Thought to start this after a person commented on software upgrade claiming that software is 'stable'.

After my experience with softwares since the last 5 years I have learnt a lesson - never update your software as soon as a new production/ stable version is released. I am not talking about BETA, RC, or whatever they call it, I am talking about stable production environment releases. I find bugs even in the so called stable releases, my experience with IPB 2.1.0, 2.1.1, 2.1.2 was a proof enough not to jump into the upgrade bandwagon as soon as a so called 'stable' release comes out. I think using the existing final version of the software and upgrading only when the softwares have been widely used and tried for about 3 months or so keeps us safe - especially in web environment as you can't just uninstall and revert to the old versions without thinking of the downtimes and loss of access to the site for users. 
Cases in example IPB release versions, vB release versions, Firefox 2.0.0.0 , iTune 7.0. 

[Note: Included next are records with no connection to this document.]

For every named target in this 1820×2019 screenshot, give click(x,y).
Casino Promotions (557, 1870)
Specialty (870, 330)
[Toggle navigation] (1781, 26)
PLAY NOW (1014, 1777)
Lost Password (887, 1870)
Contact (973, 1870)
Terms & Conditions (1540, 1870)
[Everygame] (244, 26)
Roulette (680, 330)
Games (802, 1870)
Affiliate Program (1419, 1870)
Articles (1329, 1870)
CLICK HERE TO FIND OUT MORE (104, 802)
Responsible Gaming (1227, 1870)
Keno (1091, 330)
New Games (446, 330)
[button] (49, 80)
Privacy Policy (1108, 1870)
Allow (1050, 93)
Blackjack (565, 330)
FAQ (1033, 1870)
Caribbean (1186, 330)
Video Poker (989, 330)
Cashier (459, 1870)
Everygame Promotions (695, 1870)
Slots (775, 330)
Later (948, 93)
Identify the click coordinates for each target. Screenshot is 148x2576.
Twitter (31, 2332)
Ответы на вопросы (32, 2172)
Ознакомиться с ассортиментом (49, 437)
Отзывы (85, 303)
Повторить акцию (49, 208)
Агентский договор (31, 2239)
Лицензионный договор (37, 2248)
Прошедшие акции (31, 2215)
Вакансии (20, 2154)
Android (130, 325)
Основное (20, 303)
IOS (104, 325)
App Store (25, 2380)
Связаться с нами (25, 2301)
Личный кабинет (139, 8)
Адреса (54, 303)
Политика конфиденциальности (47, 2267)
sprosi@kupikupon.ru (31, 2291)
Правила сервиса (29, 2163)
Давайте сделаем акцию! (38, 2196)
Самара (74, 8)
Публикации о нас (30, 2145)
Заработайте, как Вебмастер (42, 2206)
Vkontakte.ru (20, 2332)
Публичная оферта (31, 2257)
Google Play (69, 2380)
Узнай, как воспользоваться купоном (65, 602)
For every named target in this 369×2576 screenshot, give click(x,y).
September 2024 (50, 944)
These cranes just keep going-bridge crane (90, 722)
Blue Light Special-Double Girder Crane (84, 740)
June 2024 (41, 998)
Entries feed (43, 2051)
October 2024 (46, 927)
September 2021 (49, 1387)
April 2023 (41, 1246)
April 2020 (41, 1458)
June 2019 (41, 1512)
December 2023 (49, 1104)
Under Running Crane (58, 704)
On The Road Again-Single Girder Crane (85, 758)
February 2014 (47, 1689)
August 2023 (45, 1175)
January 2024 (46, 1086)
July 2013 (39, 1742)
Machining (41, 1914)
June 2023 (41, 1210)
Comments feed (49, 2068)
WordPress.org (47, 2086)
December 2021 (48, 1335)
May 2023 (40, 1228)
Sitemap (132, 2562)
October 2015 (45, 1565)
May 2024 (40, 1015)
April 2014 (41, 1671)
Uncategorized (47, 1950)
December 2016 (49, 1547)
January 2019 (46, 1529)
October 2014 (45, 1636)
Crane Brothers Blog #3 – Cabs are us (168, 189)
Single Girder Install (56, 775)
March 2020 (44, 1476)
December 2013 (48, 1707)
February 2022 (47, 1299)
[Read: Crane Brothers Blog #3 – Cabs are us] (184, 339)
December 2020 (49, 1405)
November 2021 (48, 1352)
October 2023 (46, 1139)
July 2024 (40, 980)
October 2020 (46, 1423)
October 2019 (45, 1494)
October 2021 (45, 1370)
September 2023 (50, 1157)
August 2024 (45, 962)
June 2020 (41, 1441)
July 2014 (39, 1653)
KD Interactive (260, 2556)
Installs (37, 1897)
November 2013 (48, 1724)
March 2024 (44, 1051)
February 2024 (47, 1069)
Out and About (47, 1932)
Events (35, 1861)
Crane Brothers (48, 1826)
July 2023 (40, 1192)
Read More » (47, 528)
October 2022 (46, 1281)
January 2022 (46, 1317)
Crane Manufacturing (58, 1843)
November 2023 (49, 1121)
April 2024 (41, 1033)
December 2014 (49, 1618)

What do you think, upgrade right away or wait?


----------



## mediator (Dec 22, 2006)

Thats right! We should wait. People who have enough time to experiment can upgrade. NEways this is one of the main areas of Software Engineering i.e to trust ur software so that it can be used reliably and freely. Implementation of a new technology shud be done in a company or here a system only when the trust in that technology is very high and losses for implementation are marginal initially, but high profits subsequently! Neways there are more paramaters to it. I'll debate next time!


----------



## ambandla (Dec 22, 2006)

@aberforth. Yes. A stable sofware doens't mean perfect execution or coding. A stable software contains lower number of bugs compared to alpha's, beta's, RC's. It's always better to wait, see if the new s/w is better than the existing version. update only if it is. Sometimes, the feature's of new release might take an upper hand over bug's in the new release. In such cases, we just can't sit there and wait for the bug's to be resolved.


----------



## kalpik (Dec 22, 2006)

I for one even install alpha software on my PC.. I love the feeling


----------



## ~Phenom~ (Dec 22, 2006)

I upgrade to every new stable  version of  software on my system as soon as they r available.


----------



## mediator (Dec 22, 2006)

I'm still on FC5, no updates, no upgrades, but only all new additional software installations.


----------



## Aberforth (Dec 22, 2006)

kalpik said:
			
		

> I for one even install alpha software on my PC.. I love the feeling



How would you get Alpha softwares, unless you yourself coded them?


----------



## ~Phenom~ (Dec 22, 2006)

^^ even i wanna know that ....


----------



## kalpik (Dec 22, 2006)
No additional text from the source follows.